Sequences in Python: Lists

One way to think of a Python list is that it is a tuple in which the components can be modified. They have many properties of an array of the sort one might find in Java or C, in that they can be used as a place to store things and have ran­dom access to them; any element can be read or written. They are often used as one might use an array, but have a greater natural functionality.

Initially a list looks like a tuple, but uses square brackets to delimit it.

listl = [2, 3, 5, 7, 11, 13, 17, 19]  # Prime numbers under 20

list2 = [“Hydrogen”,”Helium”,”Lithium”,”Beryllium”,”Boron”, “Carbon”]

list3 = [“hi”, “ohio”, “salut”]

A list can be empty:

list4 = []

and because they are like tuples and strings, each element in a list has an index, and they begin (as usual) at 0. Lists can be indexed and sliced, as before:

list1[2:4] is [5, 7]

The concatenation is like that of strings, too: list6 = list1 + [23, 31] yields [2, 3, 5, 7, 11, 13, 17, 19, 23, 31]

Negative values index from the end of the string. However, unlike strings and tuples, individual elements can be modified. So

list1[2] = 6

results in listl being [2, 3, 6, 7, 11, 13, 17, 19]. Also,

list3[1:] = “bonjour”

results in list3 taking the value oops; it becomes

[‘hi’, ‘b’,  ‘o’, ‘n’, ‘j’, ‘o’, ‘u’, ‘r’].
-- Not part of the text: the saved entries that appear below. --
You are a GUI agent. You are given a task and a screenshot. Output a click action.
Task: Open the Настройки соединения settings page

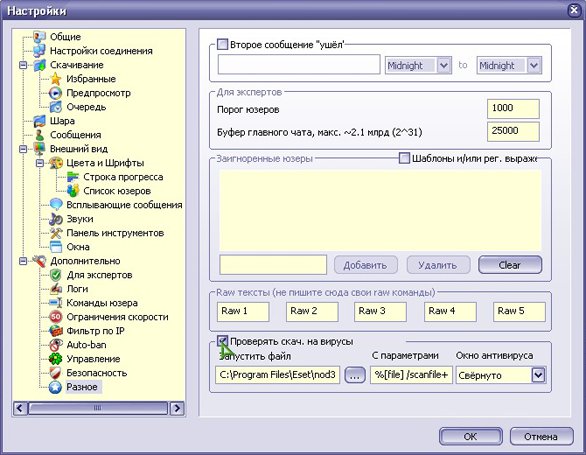(x=101, y=51)
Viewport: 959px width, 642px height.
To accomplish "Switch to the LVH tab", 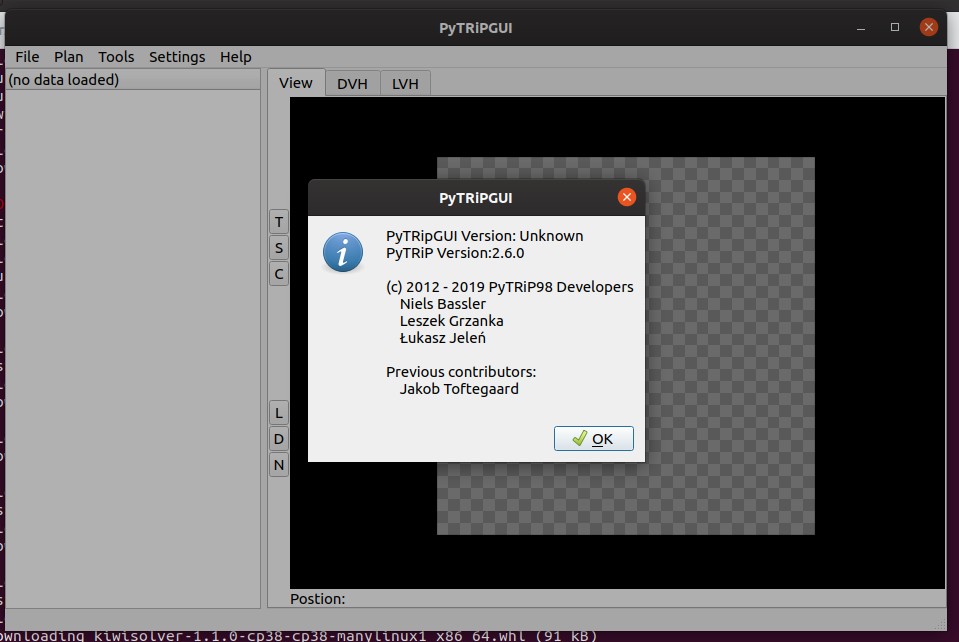I will [x=404, y=83].
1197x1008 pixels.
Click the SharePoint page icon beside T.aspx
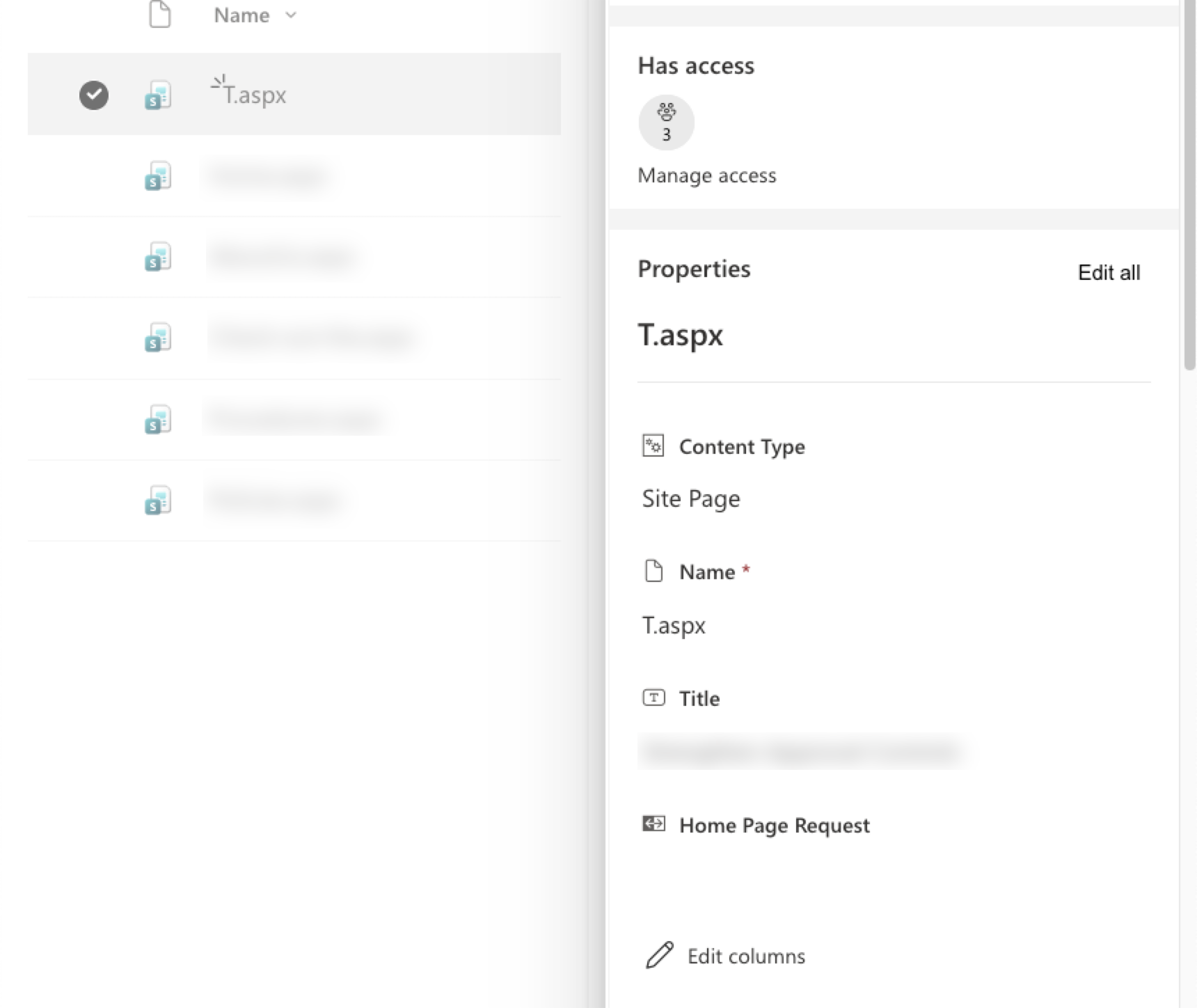pyautogui.click(x=158, y=95)
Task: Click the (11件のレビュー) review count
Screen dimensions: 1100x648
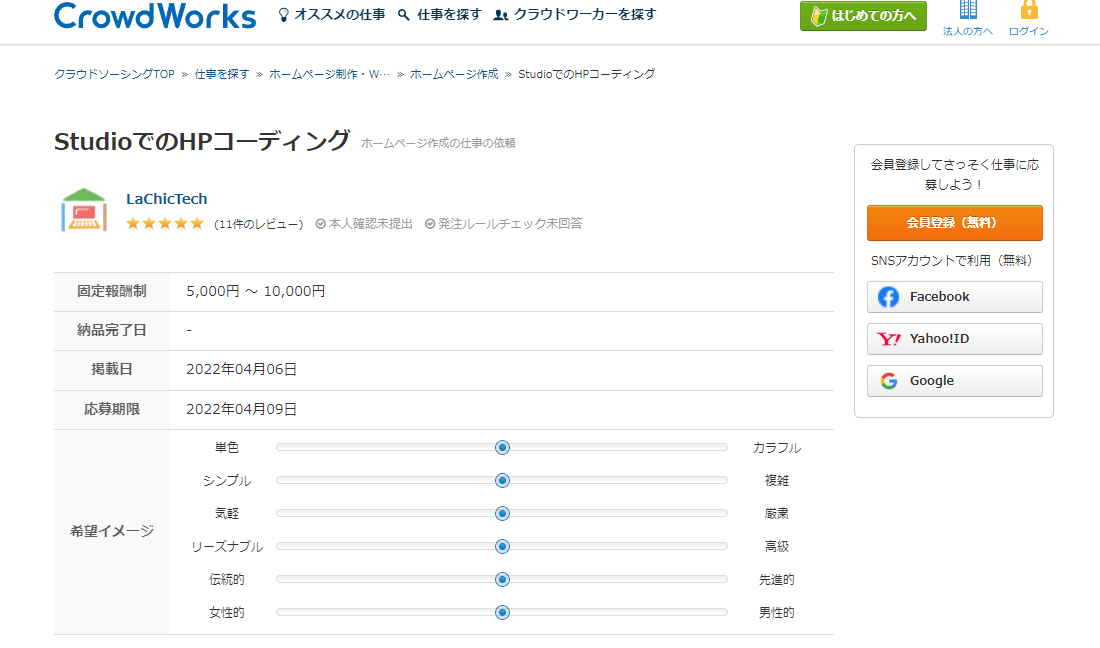Action: [258, 224]
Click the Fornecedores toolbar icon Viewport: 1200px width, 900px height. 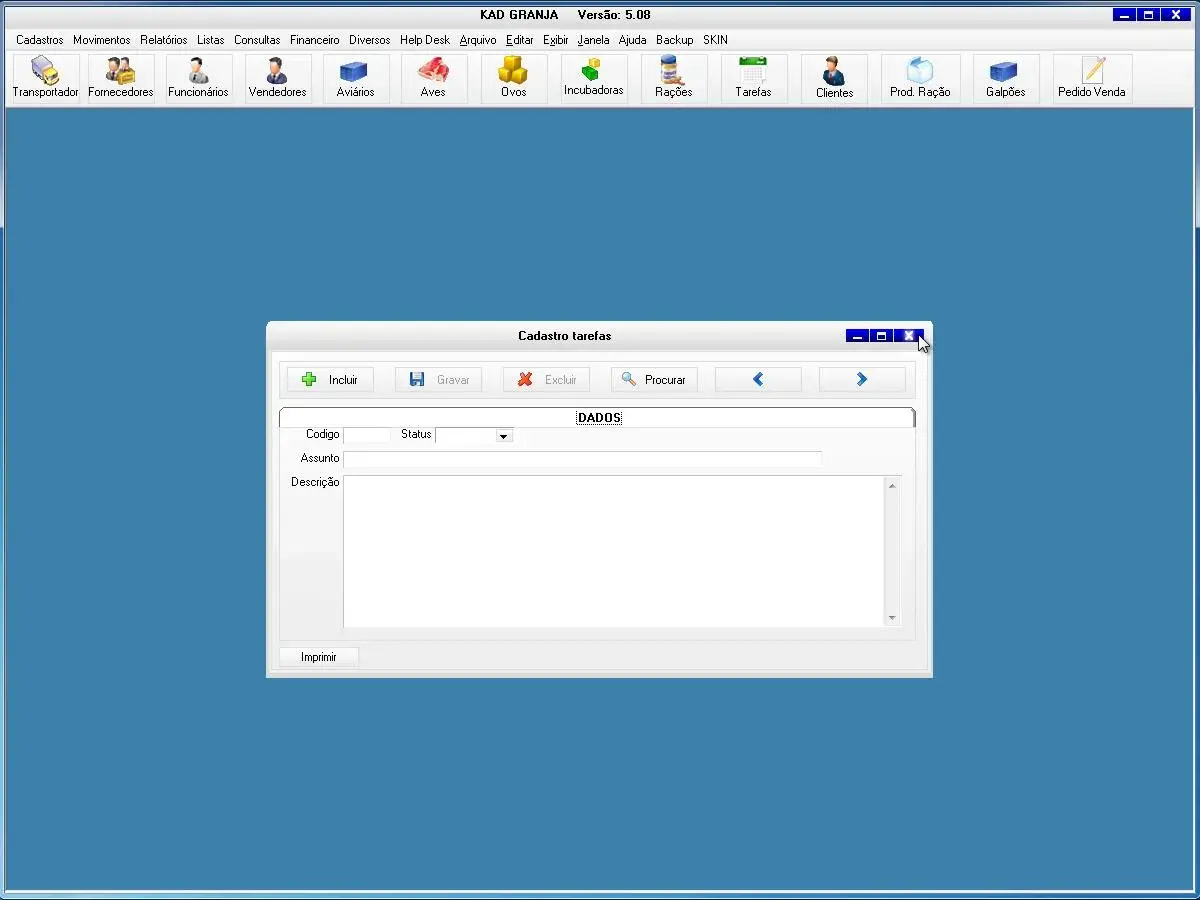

That’s because a string is a sequence, too, and this string consists of seven components. Each component of the string becomes a component of the list. If the string “bonjour” is supposed to become a single component of the list, then it needs to be done this way:

list3[1:] = [“bonjour”]

The other components of list3 are sequences, and now so is the new one. However, integers are not sequences, and the assignment

list1[2] = [6,8,9]

results in the value of list2 being

[2, 3,[6, 8, 9], 7, 11, 13, 17, 19]

There is a list within this list; that is, the third component of listl is not an integer, but is a list of integers. That’s legitimate, and works for tuples as well, but may not be what is intended.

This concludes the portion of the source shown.